Neural dynamics during acquisition of motivational significance

Keil, A., Moratti, S., Stolarova, M., and Ihssen, N.
Department of Psychology, University of Konstanz, Germany
E-mail: andreas.keil@uni-konstanz.de

Perception and evaluation of emotionally arousing scenes is essential for the organization and regulation of an organism?s behavior. Recent work in the field of the cognitive neuroscience of emotions has provided a dimensional framework for emotional perception being based on the two dimensions of valence (appetitive versus defensive/aversive system) and arousal (amount of activation in either system or degree of co-activation of both systems). This work is based on network approaches to the organization of emotional perception and memory.
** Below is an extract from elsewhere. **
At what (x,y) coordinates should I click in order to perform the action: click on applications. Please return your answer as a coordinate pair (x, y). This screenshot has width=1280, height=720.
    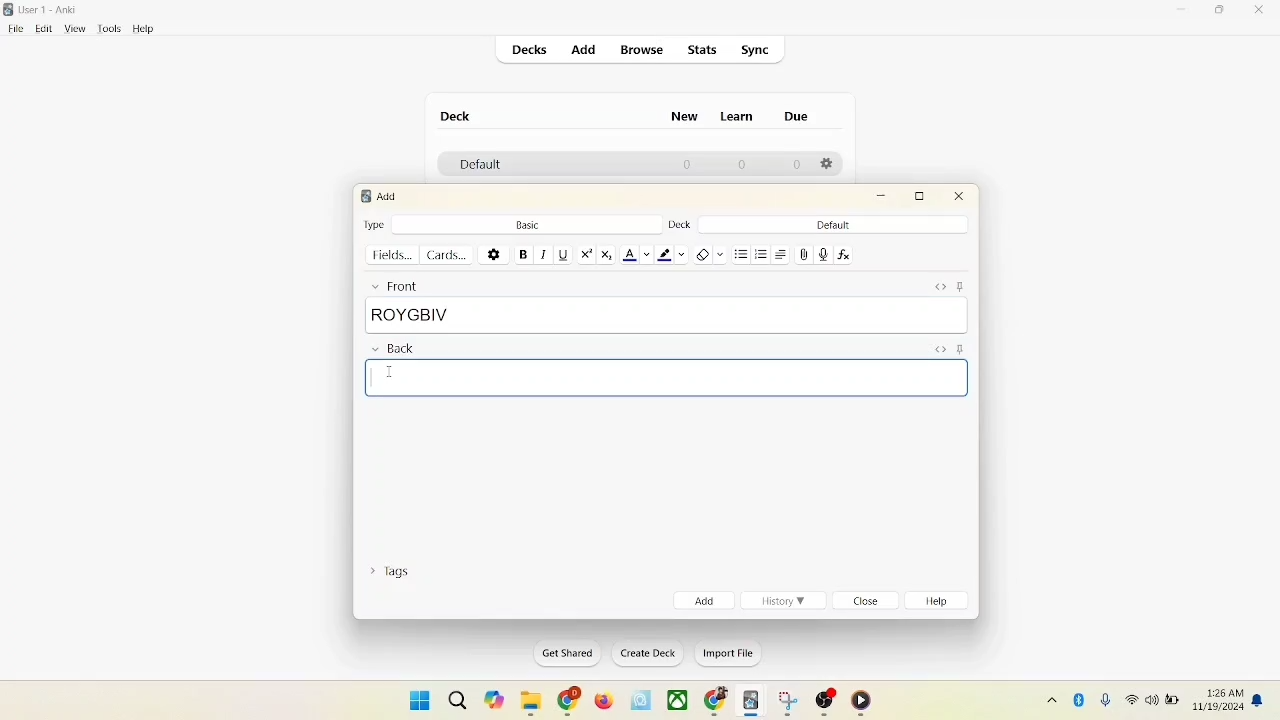
    Looking at the image, I should click on (678, 701).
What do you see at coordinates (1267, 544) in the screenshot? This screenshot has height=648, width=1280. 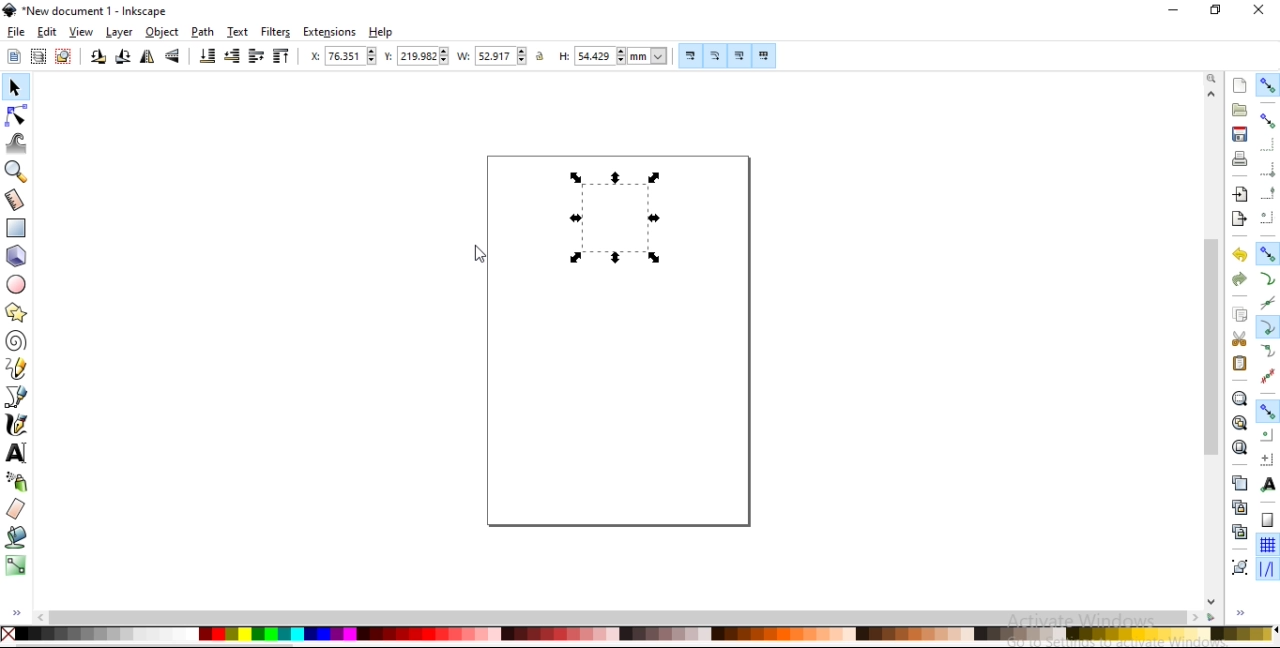 I see `snap to grids` at bounding box center [1267, 544].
Affective modulation of visual processing, for instance, may be effected by afferent projections to visual cortices, resulting in a facilitation of the neural tissue in cases where perceptual content is emotionally arousing. While interactions and overlaps between emotional arousal systems and attentional systems have recently been studied extensively, the dynamics of acquisition of affective dispositions remain largely unclear. The present talk presents a series of experiments using large-scale high-frequency and low-frequency oscillations as measured using Electro- and Magnetoencephalography, examining the time course of learning aversive reactions to conditioned stimuli. Using measures of within-site and between-site phase-locking, the functional organization of various subsystems was examined that act to bind together the activity of the distributed areas and finally establish emotional perception. Both induced and evoked (driven) oscillations showed time-dependent sensitivity to classical conditioning, with phase-locking and amplitude being increased as a function of (i) duration and (ii) motivational significance of a given stimulus.